*Task objective*: Reproduce the listing verbatim from its first line up to and including the line that contains "I will pos(156,251).".

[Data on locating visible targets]
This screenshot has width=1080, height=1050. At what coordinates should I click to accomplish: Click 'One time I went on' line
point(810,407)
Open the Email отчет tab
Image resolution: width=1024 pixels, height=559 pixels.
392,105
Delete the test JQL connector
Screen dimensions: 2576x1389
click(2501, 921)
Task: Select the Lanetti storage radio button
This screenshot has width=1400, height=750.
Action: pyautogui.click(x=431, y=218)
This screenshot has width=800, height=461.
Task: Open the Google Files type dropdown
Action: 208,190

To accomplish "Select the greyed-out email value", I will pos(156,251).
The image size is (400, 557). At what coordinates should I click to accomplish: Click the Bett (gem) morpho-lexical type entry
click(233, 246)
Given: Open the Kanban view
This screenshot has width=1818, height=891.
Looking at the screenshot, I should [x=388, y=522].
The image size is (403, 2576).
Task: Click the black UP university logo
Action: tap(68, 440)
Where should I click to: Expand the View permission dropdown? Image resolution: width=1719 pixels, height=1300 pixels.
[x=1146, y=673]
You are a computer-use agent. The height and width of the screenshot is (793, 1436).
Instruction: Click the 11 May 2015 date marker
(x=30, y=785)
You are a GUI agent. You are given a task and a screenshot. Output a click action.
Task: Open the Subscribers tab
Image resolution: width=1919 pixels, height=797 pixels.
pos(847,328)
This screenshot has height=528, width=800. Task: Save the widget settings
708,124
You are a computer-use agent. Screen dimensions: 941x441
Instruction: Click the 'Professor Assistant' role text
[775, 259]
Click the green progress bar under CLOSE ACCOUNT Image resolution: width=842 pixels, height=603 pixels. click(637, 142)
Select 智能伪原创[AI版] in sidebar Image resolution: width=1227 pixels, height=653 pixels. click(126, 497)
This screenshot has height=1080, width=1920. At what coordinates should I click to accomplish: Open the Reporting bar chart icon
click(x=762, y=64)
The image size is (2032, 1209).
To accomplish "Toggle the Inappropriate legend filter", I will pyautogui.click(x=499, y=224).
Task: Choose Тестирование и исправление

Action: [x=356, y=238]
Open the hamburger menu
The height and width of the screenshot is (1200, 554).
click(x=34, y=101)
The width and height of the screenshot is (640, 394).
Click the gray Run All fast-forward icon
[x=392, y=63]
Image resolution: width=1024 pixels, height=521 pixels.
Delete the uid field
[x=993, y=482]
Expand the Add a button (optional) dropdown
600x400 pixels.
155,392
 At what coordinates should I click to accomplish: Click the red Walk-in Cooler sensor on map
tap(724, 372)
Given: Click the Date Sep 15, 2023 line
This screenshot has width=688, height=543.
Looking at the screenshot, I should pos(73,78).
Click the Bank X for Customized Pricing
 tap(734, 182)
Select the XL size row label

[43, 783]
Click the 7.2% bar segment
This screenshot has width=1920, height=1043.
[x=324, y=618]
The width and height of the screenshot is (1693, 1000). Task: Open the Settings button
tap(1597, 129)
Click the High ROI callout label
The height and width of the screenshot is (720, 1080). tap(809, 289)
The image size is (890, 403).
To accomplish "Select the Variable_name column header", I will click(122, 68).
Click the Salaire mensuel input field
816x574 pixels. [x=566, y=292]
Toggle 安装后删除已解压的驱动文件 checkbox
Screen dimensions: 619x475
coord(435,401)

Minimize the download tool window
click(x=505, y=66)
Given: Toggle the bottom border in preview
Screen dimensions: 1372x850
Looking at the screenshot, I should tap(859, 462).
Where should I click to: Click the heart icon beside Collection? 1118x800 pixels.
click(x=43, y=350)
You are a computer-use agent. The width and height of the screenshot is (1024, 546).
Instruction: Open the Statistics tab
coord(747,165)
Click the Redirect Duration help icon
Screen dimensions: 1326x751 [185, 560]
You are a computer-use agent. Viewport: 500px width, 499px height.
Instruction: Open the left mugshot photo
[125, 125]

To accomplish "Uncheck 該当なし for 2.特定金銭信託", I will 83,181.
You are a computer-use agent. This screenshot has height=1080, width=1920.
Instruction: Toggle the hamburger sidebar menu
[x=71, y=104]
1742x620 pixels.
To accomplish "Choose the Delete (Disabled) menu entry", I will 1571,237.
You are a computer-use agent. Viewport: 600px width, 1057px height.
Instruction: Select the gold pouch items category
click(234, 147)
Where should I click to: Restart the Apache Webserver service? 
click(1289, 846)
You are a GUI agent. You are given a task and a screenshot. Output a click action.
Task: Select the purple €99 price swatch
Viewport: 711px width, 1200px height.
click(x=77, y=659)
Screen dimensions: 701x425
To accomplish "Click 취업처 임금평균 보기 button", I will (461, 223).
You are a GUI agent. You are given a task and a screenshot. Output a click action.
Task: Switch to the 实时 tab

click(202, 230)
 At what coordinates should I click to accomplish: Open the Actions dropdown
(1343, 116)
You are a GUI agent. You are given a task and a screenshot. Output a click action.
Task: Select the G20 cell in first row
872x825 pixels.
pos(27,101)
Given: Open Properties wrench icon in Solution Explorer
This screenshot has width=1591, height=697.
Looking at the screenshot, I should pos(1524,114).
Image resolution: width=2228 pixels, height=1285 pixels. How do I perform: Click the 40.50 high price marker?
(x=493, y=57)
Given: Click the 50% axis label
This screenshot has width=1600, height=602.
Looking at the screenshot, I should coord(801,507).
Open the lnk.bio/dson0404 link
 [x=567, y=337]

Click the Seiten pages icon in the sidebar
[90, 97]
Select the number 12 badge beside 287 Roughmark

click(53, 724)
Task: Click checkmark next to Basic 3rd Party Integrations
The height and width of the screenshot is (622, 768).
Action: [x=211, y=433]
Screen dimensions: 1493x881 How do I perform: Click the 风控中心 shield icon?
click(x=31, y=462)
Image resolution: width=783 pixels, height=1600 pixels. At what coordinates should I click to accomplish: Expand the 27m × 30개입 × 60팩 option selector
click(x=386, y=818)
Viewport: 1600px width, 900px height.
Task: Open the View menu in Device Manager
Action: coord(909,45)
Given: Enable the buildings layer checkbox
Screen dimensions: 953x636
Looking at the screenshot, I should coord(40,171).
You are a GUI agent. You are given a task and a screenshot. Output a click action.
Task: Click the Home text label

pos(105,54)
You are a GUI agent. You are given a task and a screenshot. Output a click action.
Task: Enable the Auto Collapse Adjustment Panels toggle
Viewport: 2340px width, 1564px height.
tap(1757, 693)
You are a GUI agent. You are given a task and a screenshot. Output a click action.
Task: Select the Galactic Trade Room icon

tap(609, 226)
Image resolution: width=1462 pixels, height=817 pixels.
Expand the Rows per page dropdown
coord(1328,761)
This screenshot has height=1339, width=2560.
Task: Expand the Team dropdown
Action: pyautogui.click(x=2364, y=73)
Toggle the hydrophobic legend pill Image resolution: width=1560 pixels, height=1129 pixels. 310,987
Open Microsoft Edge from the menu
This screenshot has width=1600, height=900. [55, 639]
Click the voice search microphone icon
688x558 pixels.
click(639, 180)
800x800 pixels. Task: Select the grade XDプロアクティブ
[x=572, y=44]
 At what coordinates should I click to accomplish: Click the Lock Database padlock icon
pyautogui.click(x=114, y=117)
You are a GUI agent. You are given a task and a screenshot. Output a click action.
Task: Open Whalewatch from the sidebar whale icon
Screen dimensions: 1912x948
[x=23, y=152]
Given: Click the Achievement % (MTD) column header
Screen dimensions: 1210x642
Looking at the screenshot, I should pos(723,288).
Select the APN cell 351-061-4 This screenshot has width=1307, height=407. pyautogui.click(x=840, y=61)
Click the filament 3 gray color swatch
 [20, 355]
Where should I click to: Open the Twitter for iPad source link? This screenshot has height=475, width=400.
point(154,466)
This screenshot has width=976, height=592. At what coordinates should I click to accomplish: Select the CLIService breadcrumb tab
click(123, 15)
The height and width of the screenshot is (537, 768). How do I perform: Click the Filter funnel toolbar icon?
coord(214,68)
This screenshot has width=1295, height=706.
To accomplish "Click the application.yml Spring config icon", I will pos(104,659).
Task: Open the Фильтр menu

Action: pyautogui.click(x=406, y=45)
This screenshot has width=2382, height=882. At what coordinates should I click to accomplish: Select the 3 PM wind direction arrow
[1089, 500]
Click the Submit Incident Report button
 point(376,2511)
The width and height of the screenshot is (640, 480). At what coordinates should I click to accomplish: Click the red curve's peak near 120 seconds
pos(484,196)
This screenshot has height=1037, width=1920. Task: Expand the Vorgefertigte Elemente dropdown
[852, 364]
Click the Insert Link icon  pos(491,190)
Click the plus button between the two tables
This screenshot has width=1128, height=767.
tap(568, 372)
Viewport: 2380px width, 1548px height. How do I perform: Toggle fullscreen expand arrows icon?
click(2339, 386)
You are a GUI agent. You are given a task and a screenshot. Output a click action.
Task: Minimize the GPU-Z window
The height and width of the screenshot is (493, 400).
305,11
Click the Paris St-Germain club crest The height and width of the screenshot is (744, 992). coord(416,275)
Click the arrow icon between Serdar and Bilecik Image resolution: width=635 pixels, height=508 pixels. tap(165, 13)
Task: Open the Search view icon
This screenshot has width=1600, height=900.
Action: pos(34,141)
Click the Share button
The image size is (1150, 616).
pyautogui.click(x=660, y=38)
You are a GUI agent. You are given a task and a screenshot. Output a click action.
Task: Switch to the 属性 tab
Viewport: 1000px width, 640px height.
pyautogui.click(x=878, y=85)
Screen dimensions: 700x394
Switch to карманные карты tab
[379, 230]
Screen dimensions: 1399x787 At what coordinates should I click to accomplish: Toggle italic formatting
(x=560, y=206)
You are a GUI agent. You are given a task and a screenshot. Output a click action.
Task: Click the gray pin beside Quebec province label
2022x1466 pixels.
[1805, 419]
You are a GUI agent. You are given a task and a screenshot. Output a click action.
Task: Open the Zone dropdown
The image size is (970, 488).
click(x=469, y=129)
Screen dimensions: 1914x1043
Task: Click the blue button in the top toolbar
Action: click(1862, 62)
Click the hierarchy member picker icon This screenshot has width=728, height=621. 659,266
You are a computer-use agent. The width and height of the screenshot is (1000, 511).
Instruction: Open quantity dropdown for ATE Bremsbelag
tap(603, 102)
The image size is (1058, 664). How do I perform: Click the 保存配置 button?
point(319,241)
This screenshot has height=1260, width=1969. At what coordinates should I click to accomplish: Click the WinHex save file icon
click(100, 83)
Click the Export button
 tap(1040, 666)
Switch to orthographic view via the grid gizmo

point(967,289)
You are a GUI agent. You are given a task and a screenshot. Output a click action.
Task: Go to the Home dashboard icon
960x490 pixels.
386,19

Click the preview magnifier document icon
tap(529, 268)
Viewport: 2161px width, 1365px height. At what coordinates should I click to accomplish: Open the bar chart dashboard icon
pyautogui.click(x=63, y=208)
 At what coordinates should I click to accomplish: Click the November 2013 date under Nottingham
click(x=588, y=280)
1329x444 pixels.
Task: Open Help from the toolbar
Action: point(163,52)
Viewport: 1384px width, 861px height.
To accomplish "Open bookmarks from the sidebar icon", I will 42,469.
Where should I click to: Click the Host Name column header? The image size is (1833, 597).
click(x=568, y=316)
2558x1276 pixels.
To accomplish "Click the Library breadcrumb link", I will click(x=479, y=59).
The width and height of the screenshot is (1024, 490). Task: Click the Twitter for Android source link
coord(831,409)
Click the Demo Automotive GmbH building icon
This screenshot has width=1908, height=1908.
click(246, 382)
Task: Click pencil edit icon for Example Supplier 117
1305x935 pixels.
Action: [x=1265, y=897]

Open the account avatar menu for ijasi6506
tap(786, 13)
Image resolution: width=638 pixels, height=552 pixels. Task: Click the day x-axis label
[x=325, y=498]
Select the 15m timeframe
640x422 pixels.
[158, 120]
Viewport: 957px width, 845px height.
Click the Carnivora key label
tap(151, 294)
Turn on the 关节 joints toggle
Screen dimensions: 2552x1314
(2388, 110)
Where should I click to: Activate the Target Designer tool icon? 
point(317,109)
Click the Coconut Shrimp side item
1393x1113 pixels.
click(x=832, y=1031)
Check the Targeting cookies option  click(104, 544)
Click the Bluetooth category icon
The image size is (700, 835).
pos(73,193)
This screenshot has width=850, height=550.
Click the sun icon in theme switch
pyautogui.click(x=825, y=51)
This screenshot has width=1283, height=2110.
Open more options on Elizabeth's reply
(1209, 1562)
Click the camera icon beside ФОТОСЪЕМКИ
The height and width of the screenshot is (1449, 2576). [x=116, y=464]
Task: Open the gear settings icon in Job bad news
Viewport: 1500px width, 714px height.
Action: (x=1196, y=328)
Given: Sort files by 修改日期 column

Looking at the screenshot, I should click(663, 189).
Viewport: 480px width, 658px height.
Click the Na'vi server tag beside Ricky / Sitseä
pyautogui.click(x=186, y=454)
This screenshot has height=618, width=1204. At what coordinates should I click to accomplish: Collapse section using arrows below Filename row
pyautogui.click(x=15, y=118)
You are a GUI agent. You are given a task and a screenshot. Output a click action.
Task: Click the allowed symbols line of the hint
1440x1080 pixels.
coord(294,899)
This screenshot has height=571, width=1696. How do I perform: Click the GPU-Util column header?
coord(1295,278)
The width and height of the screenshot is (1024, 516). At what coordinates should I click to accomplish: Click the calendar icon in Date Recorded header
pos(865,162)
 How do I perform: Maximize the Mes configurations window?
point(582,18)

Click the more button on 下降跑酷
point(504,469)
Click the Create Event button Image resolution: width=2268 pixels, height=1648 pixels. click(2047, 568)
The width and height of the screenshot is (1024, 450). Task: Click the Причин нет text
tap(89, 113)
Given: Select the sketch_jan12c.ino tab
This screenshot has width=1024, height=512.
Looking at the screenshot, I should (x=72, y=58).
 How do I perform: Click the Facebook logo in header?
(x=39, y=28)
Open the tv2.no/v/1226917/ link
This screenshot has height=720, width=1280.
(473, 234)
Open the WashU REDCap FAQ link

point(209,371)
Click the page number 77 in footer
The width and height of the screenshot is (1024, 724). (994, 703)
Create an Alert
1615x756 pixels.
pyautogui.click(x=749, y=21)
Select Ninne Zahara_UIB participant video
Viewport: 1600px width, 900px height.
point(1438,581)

*Result*:
This screenshot has width=1080, height=1050. At what coordinates should I click to accomplish: Click 'One time I went on' line
point(810,407)
Open the Email отчет tab
Image resolution: width=1024 pixels, height=559 pixels.
392,105
Delete the test JQL connector
Screen dimensions: 2576x1389
click(2501, 921)
Task: Select the Lanetti storage radio button
This screenshot has width=1400, height=750.
Action: pyautogui.click(x=431, y=218)
This screenshot has width=800, height=461.
Task: Open the Google Files type dropdown
Action: 208,190

To accomplish "Select the greyed-out email value", I will pos(156,251).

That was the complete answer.